● Exercise goal:
Repeat the listing beneath this line exactly, keeping every character.

● Exercise material:
○ ○ ○

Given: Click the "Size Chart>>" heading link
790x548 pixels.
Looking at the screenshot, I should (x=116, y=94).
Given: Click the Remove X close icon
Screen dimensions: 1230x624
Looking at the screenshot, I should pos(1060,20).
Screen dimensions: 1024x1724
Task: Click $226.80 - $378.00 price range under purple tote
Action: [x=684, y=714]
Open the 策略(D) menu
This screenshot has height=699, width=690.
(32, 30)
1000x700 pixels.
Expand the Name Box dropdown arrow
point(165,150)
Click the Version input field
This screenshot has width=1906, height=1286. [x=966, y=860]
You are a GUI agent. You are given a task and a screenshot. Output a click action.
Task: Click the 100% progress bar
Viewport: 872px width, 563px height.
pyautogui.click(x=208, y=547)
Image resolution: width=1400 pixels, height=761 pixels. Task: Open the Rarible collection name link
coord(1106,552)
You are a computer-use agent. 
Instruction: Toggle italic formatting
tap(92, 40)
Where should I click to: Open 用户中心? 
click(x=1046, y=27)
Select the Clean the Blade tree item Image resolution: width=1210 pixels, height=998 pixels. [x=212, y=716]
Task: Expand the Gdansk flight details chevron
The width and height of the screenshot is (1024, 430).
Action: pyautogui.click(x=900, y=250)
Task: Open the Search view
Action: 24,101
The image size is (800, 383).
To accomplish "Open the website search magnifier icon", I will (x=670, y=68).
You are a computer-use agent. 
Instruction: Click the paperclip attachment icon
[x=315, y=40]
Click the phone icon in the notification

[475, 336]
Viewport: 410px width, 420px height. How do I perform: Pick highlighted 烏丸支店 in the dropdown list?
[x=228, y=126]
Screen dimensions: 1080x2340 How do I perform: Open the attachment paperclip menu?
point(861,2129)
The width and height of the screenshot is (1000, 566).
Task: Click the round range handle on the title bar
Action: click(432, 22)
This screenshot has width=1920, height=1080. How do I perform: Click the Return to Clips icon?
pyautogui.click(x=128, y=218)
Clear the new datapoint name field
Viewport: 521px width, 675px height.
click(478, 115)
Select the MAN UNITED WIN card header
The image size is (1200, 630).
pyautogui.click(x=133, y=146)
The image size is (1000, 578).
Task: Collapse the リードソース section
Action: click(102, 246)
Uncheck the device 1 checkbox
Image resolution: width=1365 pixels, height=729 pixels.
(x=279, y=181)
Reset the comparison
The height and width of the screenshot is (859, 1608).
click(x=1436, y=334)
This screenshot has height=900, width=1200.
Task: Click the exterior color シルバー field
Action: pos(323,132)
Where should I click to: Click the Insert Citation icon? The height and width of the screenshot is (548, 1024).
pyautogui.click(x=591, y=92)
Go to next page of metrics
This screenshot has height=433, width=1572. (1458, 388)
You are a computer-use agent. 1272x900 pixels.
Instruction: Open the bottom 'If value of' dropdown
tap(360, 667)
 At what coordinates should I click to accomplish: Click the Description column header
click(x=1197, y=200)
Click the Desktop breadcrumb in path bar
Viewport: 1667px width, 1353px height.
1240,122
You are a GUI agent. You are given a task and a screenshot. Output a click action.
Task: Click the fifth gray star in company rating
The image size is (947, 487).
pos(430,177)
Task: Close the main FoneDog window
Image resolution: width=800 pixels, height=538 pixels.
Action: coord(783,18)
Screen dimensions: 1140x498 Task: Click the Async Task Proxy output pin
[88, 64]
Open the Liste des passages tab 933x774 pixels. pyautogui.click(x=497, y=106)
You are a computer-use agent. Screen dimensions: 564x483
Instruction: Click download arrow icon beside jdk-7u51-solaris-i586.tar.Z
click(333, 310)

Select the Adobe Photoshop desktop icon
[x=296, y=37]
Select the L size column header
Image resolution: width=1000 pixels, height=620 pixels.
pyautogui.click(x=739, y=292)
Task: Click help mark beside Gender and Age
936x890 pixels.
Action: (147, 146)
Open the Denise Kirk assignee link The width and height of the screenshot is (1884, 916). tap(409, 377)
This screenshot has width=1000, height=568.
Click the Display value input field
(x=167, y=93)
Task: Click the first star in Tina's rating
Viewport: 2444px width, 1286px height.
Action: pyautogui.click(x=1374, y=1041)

○ ○ ○

● Solution:
Given: Click the "Size Chart>>" heading link
790x548 pixels.
Looking at the screenshot, I should (x=116, y=94).
Given: Click the Remove X close icon
Screen dimensions: 1230x624
Looking at the screenshot, I should pos(1060,20).
Screen dimensions: 1024x1724
Task: Click $226.80 - $378.00 price range under purple tote
Action: [x=684, y=714]
Open the 策略(D) menu
This screenshot has height=699, width=690.
(32, 30)
1000x700 pixels.
Expand the Name Box dropdown arrow
point(165,150)
Click the Version input field
This screenshot has width=1906, height=1286. [x=966, y=860]
You are a GUI agent. You are given a task and a screenshot. Output a click action.
Task: Click the 100% progress bar
Viewport: 872px width, 563px height.
pyautogui.click(x=208, y=547)
Image resolution: width=1400 pixels, height=761 pixels. Task: Open the Rarible collection name link
coord(1106,552)
You are a computer-use agent. 
Instruction: Toggle italic formatting
tap(92, 40)
Where should I click to: Open 用户中心? 
click(x=1046, y=27)
Select the Clean the Blade tree item Image resolution: width=1210 pixels, height=998 pixels. [x=212, y=716]
Task: Expand the Gdansk flight details chevron
The width and height of the screenshot is (1024, 430).
Action: pyautogui.click(x=900, y=250)
Task: Open the Search view
Action: 24,101
The image size is (800, 383).
To accomplish "Open the website search magnifier icon", I will (x=670, y=68).
You are a computer-use agent. 
Instruction: Click the paperclip attachment icon
[x=315, y=40]
Click the phone icon in the notification

[475, 336]
Viewport: 410px width, 420px height. How do I perform: Pick highlighted 烏丸支店 in the dropdown list?
[x=228, y=126]
Screen dimensions: 1080x2340 How do I perform: Open the attachment paperclip menu?
point(861,2129)
The width and height of the screenshot is (1000, 566).
Task: Click the round range handle on the title bar
Action: click(432, 22)
This screenshot has width=1920, height=1080. How do I perform: Click the Return to Clips icon?
pyautogui.click(x=128, y=218)
Clear the new datapoint name field
Viewport: 521px width, 675px height.
click(478, 115)
Select the MAN UNITED WIN card header
The image size is (1200, 630).
pyautogui.click(x=133, y=146)
The image size is (1000, 578).
Task: Collapse the リードソース section
Action: click(102, 246)
Uncheck the device 1 checkbox
Image resolution: width=1365 pixels, height=729 pixels.
(x=279, y=181)
Reset the comparison
The height and width of the screenshot is (859, 1608).
click(x=1436, y=334)
This screenshot has height=900, width=1200.
Task: Click the exterior color シルバー field
Action: pos(323,132)
Where should I click to: Click the Insert Citation icon? The height and width of the screenshot is (548, 1024).
pyautogui.click(x=591, y=92)
Go to next page of metrics
This screenshot has height=433, width=1572. (1458, 388)
You are a computer-use agent. 1272x900 pixels.
Instruction: Open the bottom 'If value of' dropdown
tap(360, 667)
 At what coordinates should I click to accomplish: Click the Description column header
click(x=1197, y=200)
Click the Desktop breadcrumb in path bar
Viewport: 1667px width, 1353px height.
1240,122
You are a GUI agent. You are given a task and a screenshot. Output a click action.
Task: Click the fifth gray star in company rating
The image size is (947, 487).
pos(430,177)
Task: Close the main FoneDog window
Image resolution: width=800 pixels, height=538 pixels.
Action: coord(783,18)
Screen dimensions: 1140x498 Task: Click the Async Task Proxy output pin
[88, 64]
Open the Liste des passages tab 933x774 pixels. pyautogui.click(x=497, y=106)
You are a computer-use agent. Screen dimensions: 564x483
Instruction: Click download arrow icon beside jdk-7u51-solaris-i586.tar.Z
click(333, 310)

Select the Adobe Photoshop desktop icon
[x=296, y=37]
Select the L size column header
Image resolution: width=1000 pixels, height=620 pixels.
pyautogui.click(x=739, y=292)
Task: Click help mark beside Gender and Age
936x890 pixels.
Action: (147, 146)
Open the Denise Kirk assignee link The width and height of the screenshot is (1884, 916). tap(409, 377)
This screenshot has width=1000, height=568.
Click the Display value input field
(x=167, y=93)
Task: Click the first star in Tina's rating
Viewport: 2444px width, 1286px height.
Action: pyautogui.click(x=1374, y=1041)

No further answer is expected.